This is an automated email from the ASF dual-hosted git repository.
yong pushed a commit to branch master
in repository https://gitbox.apache.org/repos/asf/bookkeeper.git
The following commit(s) were added to refs/heads/master by this push:
new 53954ca Add ensemble check to over-replicated ledger GC (#2813)
53954ca is described below
commit 53954caae3a4f40cf0a45718d306b6a8555c54e2
Author: shustsud <[email protected]>
AuthorDate: Fri Oct 22 11:43:23 2021 +0900
Add ensemble check to over-replicated ledger GC (#2813)
### Motivation
- Issue is as described in
[PR#2797](https://github.com/apache/bookkeeper/pull/2797).
> In one day, zookeepers became high cpu usage and disk full.
> The cause of this is bookie's gc of overreplicated ledgers.
> Gc created/deleted zk nodes under /ledgers/underreplication/locks very
frequently and some bookies ran gc at same time.
> As a result, zookeepers created a lot of snapshots and became disk full.
- I want to reduce the number of lock node creations and deletions in ZK.
### Changes
- Add an ensemble check before creating the lock node.
This is to reduce the number of lock node creations and deletions in ZK.

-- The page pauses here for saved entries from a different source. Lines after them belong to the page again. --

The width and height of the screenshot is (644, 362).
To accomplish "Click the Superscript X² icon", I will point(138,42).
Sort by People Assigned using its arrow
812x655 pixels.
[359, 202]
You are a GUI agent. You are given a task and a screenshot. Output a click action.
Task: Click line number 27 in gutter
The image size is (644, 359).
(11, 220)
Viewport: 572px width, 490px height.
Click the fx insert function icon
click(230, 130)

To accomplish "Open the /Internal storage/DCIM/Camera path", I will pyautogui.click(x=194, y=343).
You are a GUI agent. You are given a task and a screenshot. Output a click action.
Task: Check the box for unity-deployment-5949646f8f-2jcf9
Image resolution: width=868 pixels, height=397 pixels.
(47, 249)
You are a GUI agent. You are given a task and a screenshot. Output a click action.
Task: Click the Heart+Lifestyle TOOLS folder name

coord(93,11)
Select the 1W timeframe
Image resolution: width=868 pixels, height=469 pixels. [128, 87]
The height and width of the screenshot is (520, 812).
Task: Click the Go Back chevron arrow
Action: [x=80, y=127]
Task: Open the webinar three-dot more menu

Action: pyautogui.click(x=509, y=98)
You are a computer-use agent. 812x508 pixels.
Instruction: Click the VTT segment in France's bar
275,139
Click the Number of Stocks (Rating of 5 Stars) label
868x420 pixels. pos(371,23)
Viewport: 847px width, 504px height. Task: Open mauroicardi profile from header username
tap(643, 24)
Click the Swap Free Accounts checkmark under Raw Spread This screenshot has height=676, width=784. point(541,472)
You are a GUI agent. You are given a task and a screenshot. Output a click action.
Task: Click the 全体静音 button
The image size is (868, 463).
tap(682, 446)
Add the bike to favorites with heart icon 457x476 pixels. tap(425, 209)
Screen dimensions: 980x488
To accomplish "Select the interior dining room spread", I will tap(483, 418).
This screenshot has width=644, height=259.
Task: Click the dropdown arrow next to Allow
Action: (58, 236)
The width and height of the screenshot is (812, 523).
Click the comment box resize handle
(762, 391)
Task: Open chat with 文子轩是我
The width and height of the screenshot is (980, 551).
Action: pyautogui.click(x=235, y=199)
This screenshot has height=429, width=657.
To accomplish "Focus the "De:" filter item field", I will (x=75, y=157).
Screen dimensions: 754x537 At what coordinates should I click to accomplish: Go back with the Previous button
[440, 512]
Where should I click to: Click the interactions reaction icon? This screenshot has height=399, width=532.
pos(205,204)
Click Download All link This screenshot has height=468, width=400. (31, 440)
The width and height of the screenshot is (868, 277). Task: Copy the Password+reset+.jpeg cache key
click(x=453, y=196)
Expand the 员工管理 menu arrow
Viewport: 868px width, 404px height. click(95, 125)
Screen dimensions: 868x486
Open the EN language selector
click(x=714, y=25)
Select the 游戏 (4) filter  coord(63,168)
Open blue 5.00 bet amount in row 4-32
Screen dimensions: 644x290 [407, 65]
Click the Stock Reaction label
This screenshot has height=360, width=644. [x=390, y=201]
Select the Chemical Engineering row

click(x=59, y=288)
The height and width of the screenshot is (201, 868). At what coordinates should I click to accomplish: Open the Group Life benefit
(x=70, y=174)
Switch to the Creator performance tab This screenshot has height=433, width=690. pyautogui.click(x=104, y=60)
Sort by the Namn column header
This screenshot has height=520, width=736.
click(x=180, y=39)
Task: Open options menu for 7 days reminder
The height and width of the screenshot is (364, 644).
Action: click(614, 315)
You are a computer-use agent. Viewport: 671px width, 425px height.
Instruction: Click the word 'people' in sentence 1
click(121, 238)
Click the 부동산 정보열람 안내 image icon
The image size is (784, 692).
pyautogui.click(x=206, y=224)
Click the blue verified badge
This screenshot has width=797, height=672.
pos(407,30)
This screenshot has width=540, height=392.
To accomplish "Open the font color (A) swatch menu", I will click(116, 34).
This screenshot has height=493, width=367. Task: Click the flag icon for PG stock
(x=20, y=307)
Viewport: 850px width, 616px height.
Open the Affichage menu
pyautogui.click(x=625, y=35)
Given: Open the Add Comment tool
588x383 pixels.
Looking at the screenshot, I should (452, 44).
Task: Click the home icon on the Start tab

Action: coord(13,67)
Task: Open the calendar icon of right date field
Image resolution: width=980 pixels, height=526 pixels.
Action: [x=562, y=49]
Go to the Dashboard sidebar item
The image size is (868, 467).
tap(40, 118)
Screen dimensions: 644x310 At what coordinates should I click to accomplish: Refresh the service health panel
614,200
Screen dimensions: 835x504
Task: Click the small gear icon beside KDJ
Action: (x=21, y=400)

- ~~If [PR#2797](https://github.com/apache/bookkeeper/pull/2797) was
merged, this PR needs to be fixed.~~
---
.../bookie/ScanAndCompareGarbageCollector.java | 47 +++++++++++++---------
1 file changed, 29 insertions(+), 18 deletions(-)
diff --git
a/bookkeeper-server/src/main/java/org/apache/bookkeeper/bookie/ScanAndCompareGarbageCollector.java
b/bookkeeper-server/src/main/java/org/apache/bookkeeper/bookie/ScanAndCompareGarbageCollector.java
index 6f67bae..4c778a1 100644
---
a/bookkeeper-server/src/main/java/org/apache/bookkeeper/bookie/ScanAndCompareGarbageCollector.java
+++
b/bookkeeper-server/src/main/java/org/apache/bookkeeper/bookie/ScanAndCompareGarbageCollector.java
@@ -231,8 +231,12 @@ public class ScanAndCompareGarbageCollector implements
GarbageCollector {
for (final Long ledgerId : bkActiveledgers) {
try {
- // check if the ledger is being replicated already by the
replication worker
- if (lum.isLedgerBeingReplicated(ledgerId)) {
+ // check ledger ensembles before creating lock nodes.
+ // this is to reduce the number of lock node creations and
deletions in ZK.
+ // the ensemble check is done again after the lock node is
created.
+ // also, check if the ledger is being replicated already by
the replication worker
+ Versioned<LedgerMetadata> preCheckMetadata =
ledgerManager.readLedgerMetadata(ledgerId).get();
+ if (!isNotBookieIncludedInLedgerEnsembles(preCheckMetadata) ||
lum.isLedgerBeingReplicated(ledgerId)) {
latch.countDown();
continue;
}
@@ -245,23 +249,12 @@ public class ScanAndCompareGarbageCollector implements
GarbageCollector {
.whenComplete((metadata, exception) -> {
try {
if (exception == null) {
- // do not delete a ledger that is not
closed, since the ensemble might
- // change again and include the current
bookie while we are deleting it
- if (!metadata.getValue().isClosed()) {
- return;
+ if
(isNotBookieIncludedInLedgerEnsembles(metadata)) {
+ // this bookie is not supposed to have
this ledger,
+ // thus we can delete this ledger now
+ overReplicatedLedgers.add(ledgerId);
+ garbageCleaner.clean(ledgerId);
}
- SortedMap<Long, ? extends List<BookieId>>
ensembles =
- metadata.getValue().getAllEnsembles();
- for (List<BookieId> ensemble :
ensembles.values()) {
- // check if this bookie is supposed to
have this ledger
- if
(ensemble.contains(selfBookieAddress)) {
- return;
- }
- }
- // this bookie is not supposed to have
this ledger,
- // thus we can delete this ledger now
- overReplicatedLedgers.add(ledgerId);
- garbageCleaner.clean(ledgerId);
}
} finally {
semaphore.release();
@@ -302,4 +295,22 @@ public class ScanAndCompareGarbageCollector implements
GarbageCollector {
}
}
+ private boolean
isNotBookieIncludedInLedgerEnsembles(Versioned<LedgerMetadata> metadata) {
+ // do not delete a ledger that is not closed, since the ensemble might
+ // change again and include the current bookie while we are deleting it
+ if (!metadata.getValue().isClosed()) {
+ return false;
+ }
+
+ SortedMap<Long, ? extends List<BookieId>> ensembles =
+ metadata.getValue().getAllEnsembles();
+ for (List<BookieId> ensemble : ensembles.values()) {
+ // check if this bookie is supposed to have this ledger
+ if (ensemble.contains(selfBookieAddress)) {
+ return false;
+ }
+ }
+
+ return true;
+ }
}